As Anastasia puts it in her own words:
The Star Road is a heroic expedition, which aims to carve out a new route over existed urban landscapes. A group of pioneers will overcome all kind of obstacles, and walk through existing concrete/administrative barriers. This new street will be inspired by the form of a star.
Who needs actual historic buildings if we can fly through their reconstructions like a bird and see the layers of the past peeling away beneath us? Time-travelling through a couple of tourist attractions…
The other day I came across a new (or revived) walk that allows walkers to make a modern pilgrimage between Lichfield and Chichester. Called the Two Saints Way, it describes itself as both a new route and as having been “recreated” (it follows existing footpaths ) – it’s not entirely clear how that works – and it boasts a whole bullet-point list of “themes”, one of which seems to sum up the way the enterprise messes with the concept of time: “Journeying forward to the ancient future”.
I was sort of hoping this would involve a time-travelling immersive sci-fi/fantasy experience including aliens dressed as medieval monks (okay, yes, an episode of Doctor Who), but it seems to mean that the pilgrimage trail includes “high-tech interpretation panels” as well as virtual tours you can download to your mobile.

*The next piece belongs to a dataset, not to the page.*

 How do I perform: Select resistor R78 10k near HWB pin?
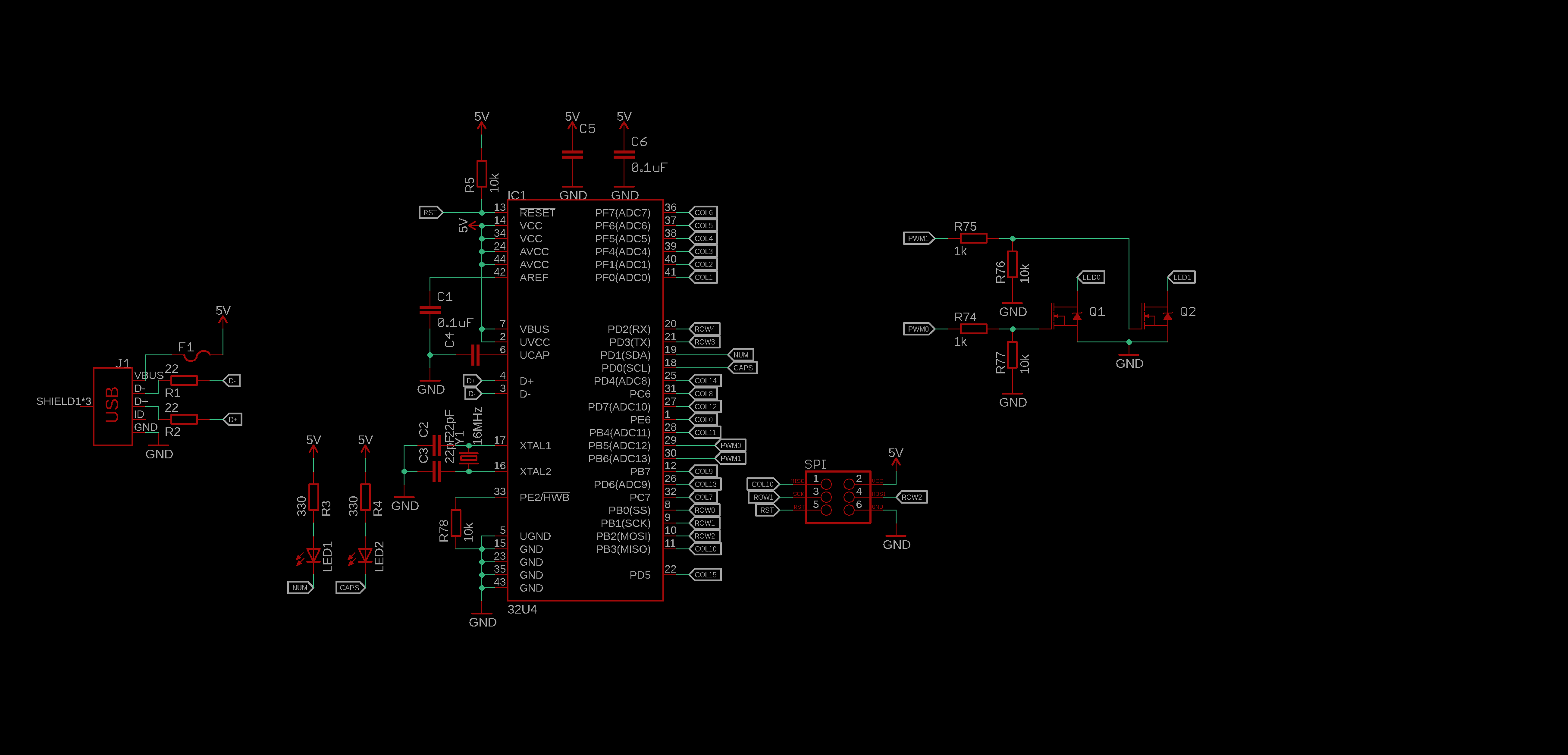pyautogui.click(x=456, y=523)
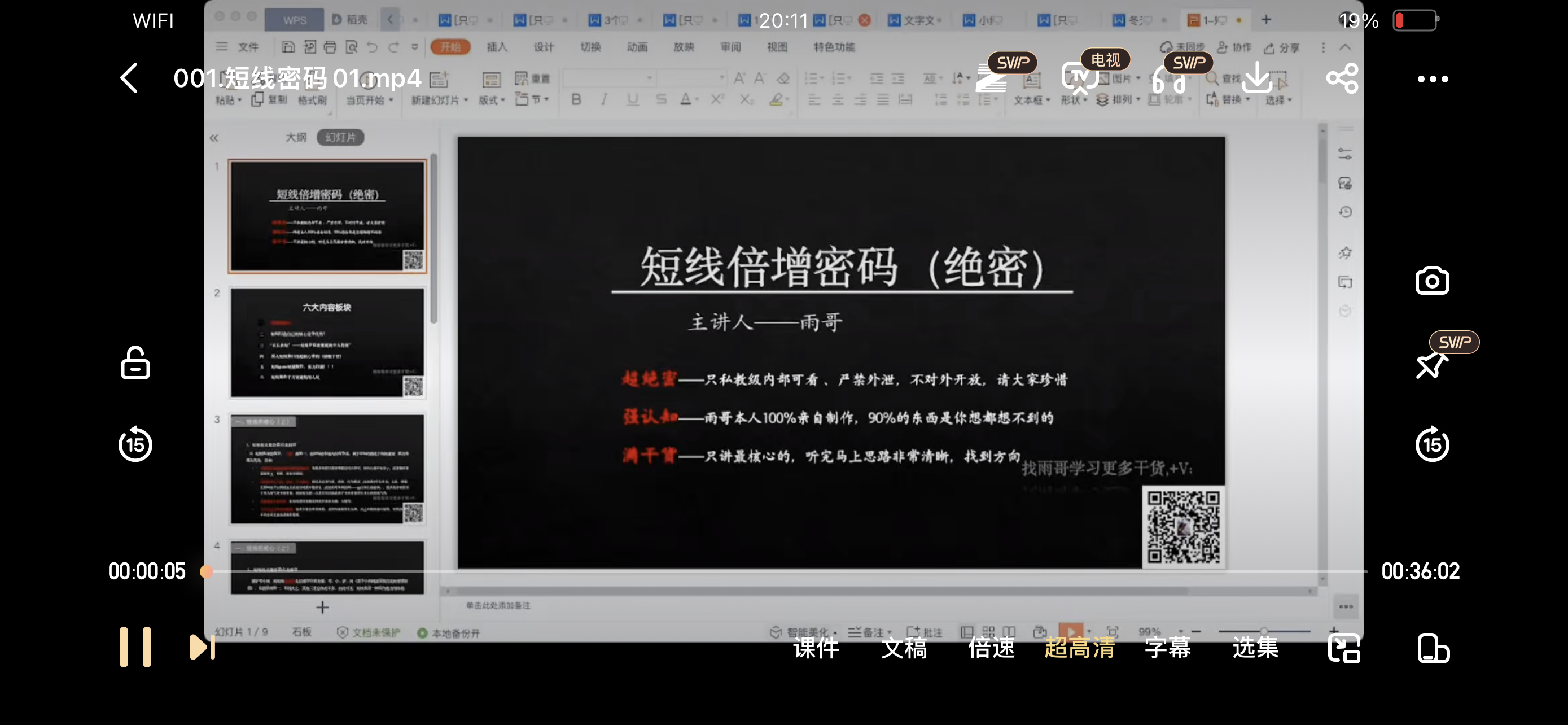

And if you’re lucky, as those on inaugural pilgrimage were, you might be joined along the way by Saxon pilgrims from the Poor Cnights [sic] of St Chad re-enactment group (“They fitted in brilliantly and answered everyone’s questions about their get-up,” according to the walkers). This is now on my list of things to do when the rain stops. The project cost £86,000 so those high-tech interpretation panels must be worth seeing.
There’s an exhibition on in London at the moment which sounds as if it’s doing its best to recreate the ancient future – or perhaps the futuristic ancient. Almost Lost: London’s Buildings Loved and Loathed shows an alternative London in the form of digital reconstructions of proposed and rejected developments. You can see how Covent Garden would have looked if the sweeping 1968 demolition plans for the area had gone ahead, the result of a 1950s scheme for “a giant conservatory supporting tower blocks over Soho” and what Westminster might offer tourists if 1960s proposals to wipe out the Edwardian and Victorian buildings around Parliament Square had gone ahead.

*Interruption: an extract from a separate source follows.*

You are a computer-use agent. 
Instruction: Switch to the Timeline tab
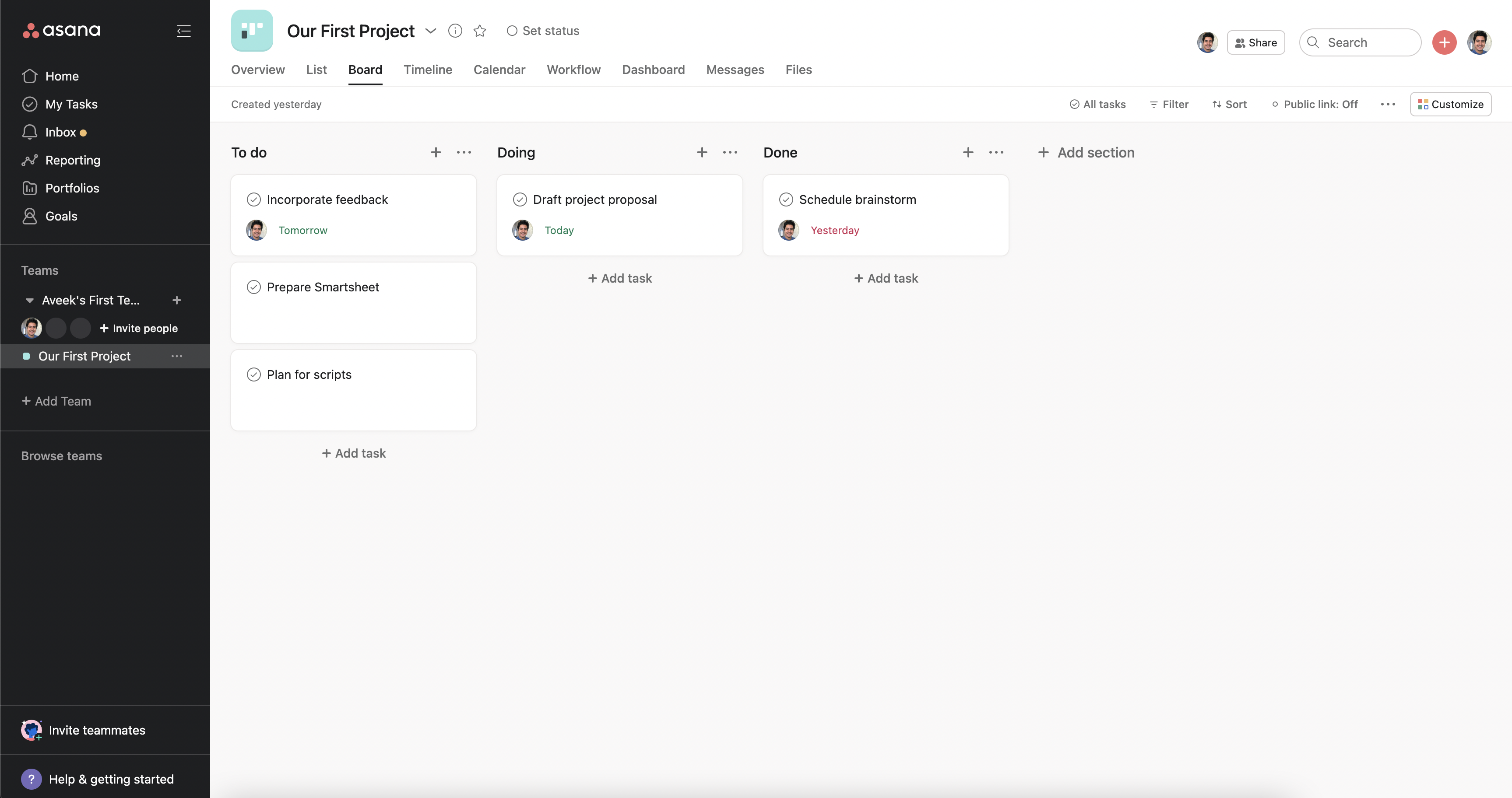click(427, 69)

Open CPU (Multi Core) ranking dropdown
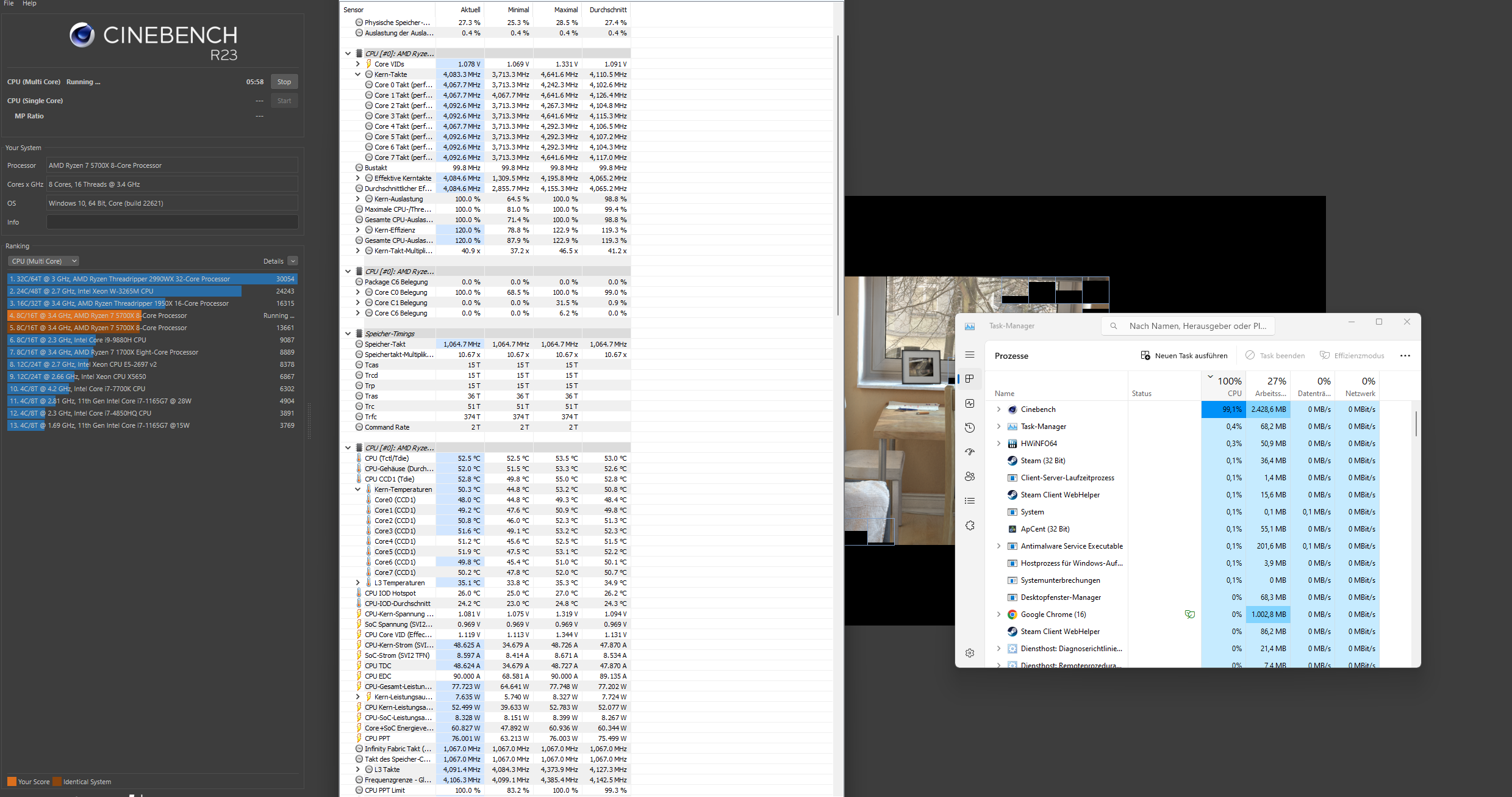pyautogui.click(x=44, y=261)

Other digital animations show London developing over the years, with buildings and streets disappearing and others being constructed as you watch.
Of course there’s an agenda – it’s produced for English Heritage who are keen to demonstrate how awful the capital would look if conservationists hadn’t rushed in to save its historic buildings. The publicity for the exhibition vaunts its use of “the latest digital technology” including “Augmented Reality” on iPads and something called Pigeon-Sim, which allows you to take “an interactive flight through a 3D photorealistic model of the city”, getting a bird’s-eye view of all the historic buildings that have been saved for future generations.

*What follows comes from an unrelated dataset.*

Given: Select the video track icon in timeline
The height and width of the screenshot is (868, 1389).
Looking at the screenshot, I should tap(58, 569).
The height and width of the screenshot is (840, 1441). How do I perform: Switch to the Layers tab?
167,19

So, what do we take from this? History = good; high-tech history = even better? Then again, who needs actual historic buildings and pilgrimages if we can fly through their reconstructions like a bird and see the layers of the past peeling away beneath us – not to mention all the futures that might have been? Did someone mention simulacra? Worth going on either or both of these outings to rub up against the contradictions and see if there’s something to learn, I reckon.
Almost Lost is at Wellington Arch until 2 Feb. You can walk the Two Saints Way at any time (weather permitting); some suggestions for planning an itinerary are here.